A 13 anni partì da Locri, insieme alla madre, per seguire la sua squadra del cuore. Quella che doveva essere una festa si trasformò in un incubo: «Quella tragedia non è servita a nulla perché quelle cose accadono ancora oggi»
Tutti gli articoli di Sport
PHOTO
Sono passati quarant’anni (e un giorno) dalla strage dell’Heysel, eppure il ricordo di quella tragica sera del 29 maggio 1985 continua a bruciare nella memoria collettiva degli appassionati di calcio. Quella che doveva essere una finale di Coppa dei Campioni tra Juventus e Liverpool, allo stadio Heysel di Bruxelles, si trasformò in un incubo: 39 morti e oltre 600 feriti. Una ferita mai rimarginata.
Tra i presenti quella sera, molti calabresi tifosi della Vecchia Signora. Tra questi c’era anche Massimo Cusato, oggi musicista, allora 13enne partito da Locri, insieme a sua madre per inseguire un sogno: vedere dal vivo la sua Juventus in una finale europea.
«Convinsi mia madre a partire – scrive Cusato in un post pubblicato sui social in occasione del tragico anniversario –. Da Locri (RC) partiva un pullman con 60 persone una mini vacanza con in mezzo la partita. Entrammo all’Heysel molto presto. Io e mia mamma ci siamo posizionati al centro della gradinata del settore Z. Il nostro settore era il settore delle famiglie, della gente che non aveva nessuna intenzione di litigare ma di vedere la partita».
Quel settore, però, sarebbe diventato il triste epicentro della tragedia. Le autorità belghe avevano sistemato i tifosi juventini a pochi metri da quelli del Liverpool, divisi da semplici recinzioni metalliche. Alle 19:29, gli hooligan inglesi sfondarono le barriere e si scatenò il panico.
«In un primo momento e per qualche minuto – ricorda Cusato – , nel parapiglia, io e mia madre ci perdiamo ma dopo ci ritroviamo insieme ad un'altra persone di Locri. Come ieri sera ha ben spiegato un altro testimone (Cusato lasciato la sua tesimonianza a un programma televisivo ndr) io che ero molto piccolo per lunghi tratti non toccavo terra. Fluttuavo nell’aria spinto da questa onda umana con la difficoltà di stare aggrappato alla mano di mia madre».
Le immagini di quella sera scorrono ancora nella mente del musicista. «Riguardare quelle scene vissute in prima persona hanno riaperto una ferita molto profonda – scrive – scatenando sentimenti - nei confronti dell’Uefa, della Polizia Belga e soprattutto nei confronti dei porci Hooligans - di dolore, rabbia e odio».

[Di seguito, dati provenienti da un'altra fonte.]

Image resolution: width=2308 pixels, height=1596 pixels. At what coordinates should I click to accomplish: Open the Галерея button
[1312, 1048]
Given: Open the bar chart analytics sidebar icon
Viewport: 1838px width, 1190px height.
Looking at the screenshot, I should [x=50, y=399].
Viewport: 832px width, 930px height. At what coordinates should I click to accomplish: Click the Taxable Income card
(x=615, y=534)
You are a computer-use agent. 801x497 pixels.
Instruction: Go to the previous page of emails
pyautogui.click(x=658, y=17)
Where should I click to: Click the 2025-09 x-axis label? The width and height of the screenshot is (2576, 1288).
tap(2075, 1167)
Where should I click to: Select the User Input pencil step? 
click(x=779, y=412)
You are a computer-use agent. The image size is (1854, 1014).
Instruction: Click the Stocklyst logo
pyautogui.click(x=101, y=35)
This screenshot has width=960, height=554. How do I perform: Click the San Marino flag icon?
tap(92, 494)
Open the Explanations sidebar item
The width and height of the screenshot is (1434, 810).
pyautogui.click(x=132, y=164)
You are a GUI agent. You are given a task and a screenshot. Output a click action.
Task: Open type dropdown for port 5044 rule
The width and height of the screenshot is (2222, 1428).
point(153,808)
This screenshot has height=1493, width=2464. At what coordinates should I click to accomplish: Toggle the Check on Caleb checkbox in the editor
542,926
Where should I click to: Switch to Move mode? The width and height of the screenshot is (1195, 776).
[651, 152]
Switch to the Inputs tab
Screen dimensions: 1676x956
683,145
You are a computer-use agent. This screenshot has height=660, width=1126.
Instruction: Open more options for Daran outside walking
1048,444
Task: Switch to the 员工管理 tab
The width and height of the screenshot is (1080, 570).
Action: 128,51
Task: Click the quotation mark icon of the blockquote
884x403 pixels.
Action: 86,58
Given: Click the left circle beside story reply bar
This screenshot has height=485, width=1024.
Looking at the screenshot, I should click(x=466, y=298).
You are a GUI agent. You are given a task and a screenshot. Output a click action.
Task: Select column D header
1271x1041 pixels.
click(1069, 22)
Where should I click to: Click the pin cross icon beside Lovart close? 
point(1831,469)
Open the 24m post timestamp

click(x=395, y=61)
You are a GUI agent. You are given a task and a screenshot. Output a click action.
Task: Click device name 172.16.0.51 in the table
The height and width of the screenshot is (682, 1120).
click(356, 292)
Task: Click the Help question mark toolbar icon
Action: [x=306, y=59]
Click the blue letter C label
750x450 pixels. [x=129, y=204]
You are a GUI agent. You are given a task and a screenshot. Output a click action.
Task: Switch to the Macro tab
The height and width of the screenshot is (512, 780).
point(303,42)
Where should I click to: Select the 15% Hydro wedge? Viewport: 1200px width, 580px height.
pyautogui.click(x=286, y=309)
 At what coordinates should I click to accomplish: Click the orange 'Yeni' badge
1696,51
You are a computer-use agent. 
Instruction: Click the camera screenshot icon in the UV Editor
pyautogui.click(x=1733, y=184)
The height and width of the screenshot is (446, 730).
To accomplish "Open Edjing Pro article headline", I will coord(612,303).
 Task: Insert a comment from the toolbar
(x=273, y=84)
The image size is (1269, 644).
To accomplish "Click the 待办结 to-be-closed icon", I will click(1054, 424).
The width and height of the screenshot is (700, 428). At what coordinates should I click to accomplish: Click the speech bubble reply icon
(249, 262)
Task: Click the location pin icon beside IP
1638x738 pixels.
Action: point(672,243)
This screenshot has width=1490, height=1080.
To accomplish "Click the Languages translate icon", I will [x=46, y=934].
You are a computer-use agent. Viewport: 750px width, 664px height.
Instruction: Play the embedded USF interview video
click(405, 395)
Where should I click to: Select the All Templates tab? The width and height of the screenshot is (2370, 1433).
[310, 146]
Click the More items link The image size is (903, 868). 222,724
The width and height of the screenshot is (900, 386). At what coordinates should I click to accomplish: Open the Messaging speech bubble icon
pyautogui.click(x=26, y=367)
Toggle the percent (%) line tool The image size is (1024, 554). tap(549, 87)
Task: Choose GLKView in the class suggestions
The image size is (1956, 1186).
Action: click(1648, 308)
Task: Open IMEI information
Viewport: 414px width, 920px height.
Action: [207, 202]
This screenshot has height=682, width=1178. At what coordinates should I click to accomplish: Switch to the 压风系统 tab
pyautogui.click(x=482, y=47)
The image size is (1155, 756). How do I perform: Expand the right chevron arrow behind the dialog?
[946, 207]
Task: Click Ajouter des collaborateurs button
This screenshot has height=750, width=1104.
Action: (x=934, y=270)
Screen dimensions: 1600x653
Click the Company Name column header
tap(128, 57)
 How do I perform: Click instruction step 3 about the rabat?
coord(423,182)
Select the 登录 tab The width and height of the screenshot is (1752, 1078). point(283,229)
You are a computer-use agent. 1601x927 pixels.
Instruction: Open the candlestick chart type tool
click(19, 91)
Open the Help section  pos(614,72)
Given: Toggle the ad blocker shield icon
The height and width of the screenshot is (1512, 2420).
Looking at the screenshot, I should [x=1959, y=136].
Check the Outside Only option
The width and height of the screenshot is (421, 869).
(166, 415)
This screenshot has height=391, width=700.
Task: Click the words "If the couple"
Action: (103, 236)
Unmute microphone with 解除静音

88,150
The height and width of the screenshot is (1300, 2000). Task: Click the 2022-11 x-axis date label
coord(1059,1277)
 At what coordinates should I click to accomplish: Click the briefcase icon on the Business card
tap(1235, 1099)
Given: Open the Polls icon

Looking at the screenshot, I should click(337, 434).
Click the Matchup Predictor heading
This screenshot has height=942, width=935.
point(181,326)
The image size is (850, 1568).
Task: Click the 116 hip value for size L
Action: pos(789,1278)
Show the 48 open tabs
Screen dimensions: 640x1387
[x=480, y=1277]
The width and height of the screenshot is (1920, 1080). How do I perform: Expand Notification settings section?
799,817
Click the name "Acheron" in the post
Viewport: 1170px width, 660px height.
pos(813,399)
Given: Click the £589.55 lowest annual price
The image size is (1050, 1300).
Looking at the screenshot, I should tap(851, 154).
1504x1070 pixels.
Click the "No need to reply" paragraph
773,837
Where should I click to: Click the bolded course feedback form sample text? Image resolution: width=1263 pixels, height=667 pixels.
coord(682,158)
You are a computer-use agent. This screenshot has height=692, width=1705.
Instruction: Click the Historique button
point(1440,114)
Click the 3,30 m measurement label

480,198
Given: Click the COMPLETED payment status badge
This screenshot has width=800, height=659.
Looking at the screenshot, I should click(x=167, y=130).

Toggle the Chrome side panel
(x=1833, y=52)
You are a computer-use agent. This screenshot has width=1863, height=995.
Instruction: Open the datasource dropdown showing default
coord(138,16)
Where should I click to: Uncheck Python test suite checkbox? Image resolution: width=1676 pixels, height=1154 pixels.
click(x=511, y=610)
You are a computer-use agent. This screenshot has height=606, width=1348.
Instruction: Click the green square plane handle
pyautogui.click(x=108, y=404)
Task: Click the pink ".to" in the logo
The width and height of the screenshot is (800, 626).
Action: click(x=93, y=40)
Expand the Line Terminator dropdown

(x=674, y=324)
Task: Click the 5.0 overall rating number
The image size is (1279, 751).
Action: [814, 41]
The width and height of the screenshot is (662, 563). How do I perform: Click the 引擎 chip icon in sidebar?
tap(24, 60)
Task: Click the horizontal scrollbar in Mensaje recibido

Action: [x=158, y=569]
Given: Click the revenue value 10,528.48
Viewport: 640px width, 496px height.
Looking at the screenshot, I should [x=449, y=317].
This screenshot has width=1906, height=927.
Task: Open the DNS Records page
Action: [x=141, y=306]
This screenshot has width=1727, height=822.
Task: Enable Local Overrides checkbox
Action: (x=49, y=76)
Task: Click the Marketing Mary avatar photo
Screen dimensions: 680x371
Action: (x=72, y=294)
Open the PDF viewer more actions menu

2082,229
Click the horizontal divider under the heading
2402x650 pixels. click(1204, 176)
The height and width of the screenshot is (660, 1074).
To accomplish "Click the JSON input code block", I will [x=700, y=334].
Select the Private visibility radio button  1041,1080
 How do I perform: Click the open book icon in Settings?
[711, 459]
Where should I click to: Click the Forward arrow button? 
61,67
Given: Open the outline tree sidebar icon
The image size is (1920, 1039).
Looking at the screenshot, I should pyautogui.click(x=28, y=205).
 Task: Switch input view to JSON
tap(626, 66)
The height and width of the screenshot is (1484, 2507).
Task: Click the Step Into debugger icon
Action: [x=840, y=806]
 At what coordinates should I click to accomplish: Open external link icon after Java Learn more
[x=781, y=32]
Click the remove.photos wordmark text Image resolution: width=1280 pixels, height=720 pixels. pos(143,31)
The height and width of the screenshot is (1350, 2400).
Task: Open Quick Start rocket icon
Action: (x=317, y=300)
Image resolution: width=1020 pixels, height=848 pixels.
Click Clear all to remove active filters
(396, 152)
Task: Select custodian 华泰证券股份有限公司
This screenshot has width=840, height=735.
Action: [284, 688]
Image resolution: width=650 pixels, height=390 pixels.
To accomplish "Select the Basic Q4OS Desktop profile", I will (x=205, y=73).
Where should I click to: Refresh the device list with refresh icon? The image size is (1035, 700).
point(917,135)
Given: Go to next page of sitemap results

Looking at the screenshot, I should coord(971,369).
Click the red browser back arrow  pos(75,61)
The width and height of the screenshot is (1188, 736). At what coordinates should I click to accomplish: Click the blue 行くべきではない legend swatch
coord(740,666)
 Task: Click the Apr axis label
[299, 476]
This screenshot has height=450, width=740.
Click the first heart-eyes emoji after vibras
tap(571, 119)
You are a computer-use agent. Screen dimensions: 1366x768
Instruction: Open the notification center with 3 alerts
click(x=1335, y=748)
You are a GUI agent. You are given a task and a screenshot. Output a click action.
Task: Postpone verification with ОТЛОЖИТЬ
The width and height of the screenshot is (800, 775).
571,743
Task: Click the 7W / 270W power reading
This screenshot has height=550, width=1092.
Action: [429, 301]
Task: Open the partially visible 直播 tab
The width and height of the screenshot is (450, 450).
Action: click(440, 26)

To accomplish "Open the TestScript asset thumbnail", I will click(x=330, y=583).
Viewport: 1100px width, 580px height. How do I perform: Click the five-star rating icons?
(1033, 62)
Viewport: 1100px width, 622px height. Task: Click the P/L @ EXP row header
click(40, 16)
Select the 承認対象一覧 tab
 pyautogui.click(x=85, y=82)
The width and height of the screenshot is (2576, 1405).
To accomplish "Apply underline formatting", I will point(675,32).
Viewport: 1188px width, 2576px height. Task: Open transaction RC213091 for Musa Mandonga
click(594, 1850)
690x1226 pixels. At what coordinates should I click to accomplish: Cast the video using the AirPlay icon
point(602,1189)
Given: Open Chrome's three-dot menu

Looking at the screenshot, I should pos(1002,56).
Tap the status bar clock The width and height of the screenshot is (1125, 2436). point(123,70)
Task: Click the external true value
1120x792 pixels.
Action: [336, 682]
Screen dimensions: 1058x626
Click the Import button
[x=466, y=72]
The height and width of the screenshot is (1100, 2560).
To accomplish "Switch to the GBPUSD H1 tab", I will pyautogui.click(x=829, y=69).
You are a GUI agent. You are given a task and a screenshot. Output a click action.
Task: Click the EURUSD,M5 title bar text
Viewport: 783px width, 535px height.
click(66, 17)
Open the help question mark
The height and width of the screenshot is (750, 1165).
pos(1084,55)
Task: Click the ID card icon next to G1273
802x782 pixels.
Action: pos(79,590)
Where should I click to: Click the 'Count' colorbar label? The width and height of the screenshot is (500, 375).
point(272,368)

Cusato, sopravvissuto per miracolo, lancia anche una riflessione sul senso stesso del calcio e della memoria. «Dal 29 maggio 1985 per me ma credo anche per molti altri, il calcio ha cessato di esistere. Pensavo che negli anni quell’evento avrebbe creato soprattutto nei tifosi della Juventus un sentimento diverso e cioè quello della promozione – nel mondo del calcio - del FairPlay tra le tifoserie. Invece quella tragedia non è servita a nulla perché quelle cose accadono ancora oggi sia nei campetti di terza categoria fino alla Serie A ma anche tra i giovanissimi con genitori che si prendono a botte».
Nel suo post, Cusato si scaglia infiine contro ogni forma di odio ultras, anche quello proveniente dalla curva juventina: «Lo slogan dei tifosi juventini “fino alla fine” io lo eliminerei perché purtroppo 39 persone lo hanno vissuto in prima persona ed io e tanti altri abbiamo rischiato la stessa sorte. In merito ai porci Hooligans e alle loro famiglie mi auguro che la vita li abbia ripagati con lo stesso dolore».